*Goal of the exercise*:
Extract each line of the records below that contains the word "with".

*Provided records*:

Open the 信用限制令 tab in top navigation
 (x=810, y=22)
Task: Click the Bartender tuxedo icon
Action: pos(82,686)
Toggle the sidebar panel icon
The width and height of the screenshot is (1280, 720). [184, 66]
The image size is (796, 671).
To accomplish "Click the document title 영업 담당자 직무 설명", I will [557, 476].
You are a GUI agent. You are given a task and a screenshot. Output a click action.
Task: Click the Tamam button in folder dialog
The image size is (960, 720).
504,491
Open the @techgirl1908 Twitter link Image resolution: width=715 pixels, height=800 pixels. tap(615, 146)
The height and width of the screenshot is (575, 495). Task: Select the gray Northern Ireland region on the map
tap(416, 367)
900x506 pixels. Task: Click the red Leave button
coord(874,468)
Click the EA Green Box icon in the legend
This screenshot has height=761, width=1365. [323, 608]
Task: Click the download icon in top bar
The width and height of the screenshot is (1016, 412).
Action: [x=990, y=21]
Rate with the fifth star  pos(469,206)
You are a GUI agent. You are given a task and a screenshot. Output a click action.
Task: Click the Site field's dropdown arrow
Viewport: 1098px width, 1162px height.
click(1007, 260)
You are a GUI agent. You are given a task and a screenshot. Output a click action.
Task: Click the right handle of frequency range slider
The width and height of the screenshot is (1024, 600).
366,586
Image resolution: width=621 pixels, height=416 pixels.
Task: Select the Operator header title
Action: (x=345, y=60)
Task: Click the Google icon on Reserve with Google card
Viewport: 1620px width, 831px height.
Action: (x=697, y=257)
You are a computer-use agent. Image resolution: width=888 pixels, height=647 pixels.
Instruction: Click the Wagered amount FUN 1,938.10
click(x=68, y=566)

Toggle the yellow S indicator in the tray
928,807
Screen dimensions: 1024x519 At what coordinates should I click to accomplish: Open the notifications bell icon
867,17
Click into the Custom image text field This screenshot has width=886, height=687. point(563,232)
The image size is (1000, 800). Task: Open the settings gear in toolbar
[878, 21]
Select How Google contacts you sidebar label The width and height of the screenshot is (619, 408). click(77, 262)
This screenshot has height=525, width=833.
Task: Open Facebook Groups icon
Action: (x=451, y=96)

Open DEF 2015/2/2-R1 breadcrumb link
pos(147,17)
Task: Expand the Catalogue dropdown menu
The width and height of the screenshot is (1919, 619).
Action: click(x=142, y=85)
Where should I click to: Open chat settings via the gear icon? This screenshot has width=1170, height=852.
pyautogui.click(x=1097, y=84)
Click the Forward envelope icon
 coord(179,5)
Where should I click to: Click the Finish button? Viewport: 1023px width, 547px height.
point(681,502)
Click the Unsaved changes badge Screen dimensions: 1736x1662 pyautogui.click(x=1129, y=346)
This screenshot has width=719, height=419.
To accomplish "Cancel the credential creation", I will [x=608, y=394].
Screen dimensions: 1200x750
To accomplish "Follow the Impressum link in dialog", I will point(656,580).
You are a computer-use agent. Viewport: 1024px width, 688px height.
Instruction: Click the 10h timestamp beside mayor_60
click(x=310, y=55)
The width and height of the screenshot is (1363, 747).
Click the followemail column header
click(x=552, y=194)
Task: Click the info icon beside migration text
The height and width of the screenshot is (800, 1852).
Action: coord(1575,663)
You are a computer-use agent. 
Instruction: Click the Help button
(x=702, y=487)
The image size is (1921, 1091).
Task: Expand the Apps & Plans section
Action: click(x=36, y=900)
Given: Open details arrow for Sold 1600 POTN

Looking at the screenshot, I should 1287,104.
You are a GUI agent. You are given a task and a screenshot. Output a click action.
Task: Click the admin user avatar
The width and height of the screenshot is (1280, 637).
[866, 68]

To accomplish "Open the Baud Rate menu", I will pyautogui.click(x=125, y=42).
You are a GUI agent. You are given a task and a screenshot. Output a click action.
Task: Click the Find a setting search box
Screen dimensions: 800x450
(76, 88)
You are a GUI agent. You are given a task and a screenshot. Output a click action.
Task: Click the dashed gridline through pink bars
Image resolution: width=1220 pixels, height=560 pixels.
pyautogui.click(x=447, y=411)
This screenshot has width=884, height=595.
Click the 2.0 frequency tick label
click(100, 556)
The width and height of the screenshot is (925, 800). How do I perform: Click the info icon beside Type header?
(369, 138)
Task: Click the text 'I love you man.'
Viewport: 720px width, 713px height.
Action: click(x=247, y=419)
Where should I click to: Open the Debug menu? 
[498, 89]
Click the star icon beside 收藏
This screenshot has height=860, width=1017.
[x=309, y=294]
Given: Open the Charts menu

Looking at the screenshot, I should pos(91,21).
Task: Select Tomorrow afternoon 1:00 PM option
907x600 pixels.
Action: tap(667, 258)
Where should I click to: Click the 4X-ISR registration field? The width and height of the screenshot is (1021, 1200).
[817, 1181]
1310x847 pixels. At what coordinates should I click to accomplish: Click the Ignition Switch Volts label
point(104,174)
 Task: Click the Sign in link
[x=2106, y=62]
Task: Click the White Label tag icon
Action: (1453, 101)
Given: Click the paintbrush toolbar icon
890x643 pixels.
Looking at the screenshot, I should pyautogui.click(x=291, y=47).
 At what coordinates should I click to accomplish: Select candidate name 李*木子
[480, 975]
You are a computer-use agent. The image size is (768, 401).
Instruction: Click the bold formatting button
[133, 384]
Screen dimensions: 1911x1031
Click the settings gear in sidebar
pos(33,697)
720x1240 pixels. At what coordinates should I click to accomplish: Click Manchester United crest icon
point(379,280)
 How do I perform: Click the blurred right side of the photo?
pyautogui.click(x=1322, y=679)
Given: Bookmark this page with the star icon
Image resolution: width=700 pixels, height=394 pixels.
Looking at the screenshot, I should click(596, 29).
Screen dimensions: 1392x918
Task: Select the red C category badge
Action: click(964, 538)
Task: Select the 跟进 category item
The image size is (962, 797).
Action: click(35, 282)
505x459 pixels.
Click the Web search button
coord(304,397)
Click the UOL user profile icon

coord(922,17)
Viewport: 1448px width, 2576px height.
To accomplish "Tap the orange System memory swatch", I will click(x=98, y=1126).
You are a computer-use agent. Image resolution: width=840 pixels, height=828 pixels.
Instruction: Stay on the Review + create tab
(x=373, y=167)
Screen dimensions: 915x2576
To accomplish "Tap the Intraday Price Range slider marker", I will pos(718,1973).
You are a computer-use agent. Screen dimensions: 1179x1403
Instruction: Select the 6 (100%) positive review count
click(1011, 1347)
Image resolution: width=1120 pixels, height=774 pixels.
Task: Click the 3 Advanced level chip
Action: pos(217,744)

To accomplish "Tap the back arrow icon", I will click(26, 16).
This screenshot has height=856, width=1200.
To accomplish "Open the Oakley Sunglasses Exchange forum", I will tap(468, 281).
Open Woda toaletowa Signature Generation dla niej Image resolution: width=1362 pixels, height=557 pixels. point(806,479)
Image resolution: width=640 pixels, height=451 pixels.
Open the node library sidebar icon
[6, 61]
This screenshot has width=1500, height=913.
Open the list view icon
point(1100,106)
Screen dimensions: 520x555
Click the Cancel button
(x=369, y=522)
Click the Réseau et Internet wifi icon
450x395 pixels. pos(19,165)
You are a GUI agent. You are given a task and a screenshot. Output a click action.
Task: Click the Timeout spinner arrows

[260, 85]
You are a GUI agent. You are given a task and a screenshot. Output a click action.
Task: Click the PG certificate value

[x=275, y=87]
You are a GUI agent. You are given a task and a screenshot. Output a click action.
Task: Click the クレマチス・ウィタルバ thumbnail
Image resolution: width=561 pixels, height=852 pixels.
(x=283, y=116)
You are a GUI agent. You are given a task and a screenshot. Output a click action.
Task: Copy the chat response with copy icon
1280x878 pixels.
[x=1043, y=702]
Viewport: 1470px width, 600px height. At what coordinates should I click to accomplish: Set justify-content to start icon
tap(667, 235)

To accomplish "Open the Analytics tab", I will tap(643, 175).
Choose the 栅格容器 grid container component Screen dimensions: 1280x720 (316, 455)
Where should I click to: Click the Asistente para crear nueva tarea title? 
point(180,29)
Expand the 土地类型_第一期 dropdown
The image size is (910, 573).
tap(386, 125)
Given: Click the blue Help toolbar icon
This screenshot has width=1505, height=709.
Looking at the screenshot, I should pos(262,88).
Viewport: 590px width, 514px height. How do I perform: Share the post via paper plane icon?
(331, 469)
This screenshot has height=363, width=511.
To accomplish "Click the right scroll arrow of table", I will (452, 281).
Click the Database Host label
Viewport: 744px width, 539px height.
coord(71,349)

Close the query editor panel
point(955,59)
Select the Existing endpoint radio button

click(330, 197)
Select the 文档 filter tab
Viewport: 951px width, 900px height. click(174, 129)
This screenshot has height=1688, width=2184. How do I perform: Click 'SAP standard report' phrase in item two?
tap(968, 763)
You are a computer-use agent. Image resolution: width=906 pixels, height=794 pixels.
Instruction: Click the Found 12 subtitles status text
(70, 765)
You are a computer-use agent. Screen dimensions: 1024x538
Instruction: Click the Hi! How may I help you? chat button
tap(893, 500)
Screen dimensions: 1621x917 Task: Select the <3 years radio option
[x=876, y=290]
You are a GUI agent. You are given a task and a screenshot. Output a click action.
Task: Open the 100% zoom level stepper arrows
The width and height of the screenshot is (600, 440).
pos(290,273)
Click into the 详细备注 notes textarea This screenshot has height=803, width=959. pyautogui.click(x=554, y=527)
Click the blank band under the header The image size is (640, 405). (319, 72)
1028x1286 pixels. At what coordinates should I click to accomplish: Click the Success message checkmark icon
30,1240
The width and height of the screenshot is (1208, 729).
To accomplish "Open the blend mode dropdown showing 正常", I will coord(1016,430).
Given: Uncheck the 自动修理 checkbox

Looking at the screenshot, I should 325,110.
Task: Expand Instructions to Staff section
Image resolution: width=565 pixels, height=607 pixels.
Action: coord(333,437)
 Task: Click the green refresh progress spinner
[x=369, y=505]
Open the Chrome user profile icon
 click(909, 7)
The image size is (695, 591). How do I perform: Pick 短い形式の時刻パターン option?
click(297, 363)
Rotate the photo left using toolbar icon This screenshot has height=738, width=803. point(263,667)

*Written answer*:
Rate with the fifth star  pos(469,206)
Task: Click the Google icon on Reserve with Google card
Given: Bookmark this page with the star icon
Task: Copy the chat response with copy icon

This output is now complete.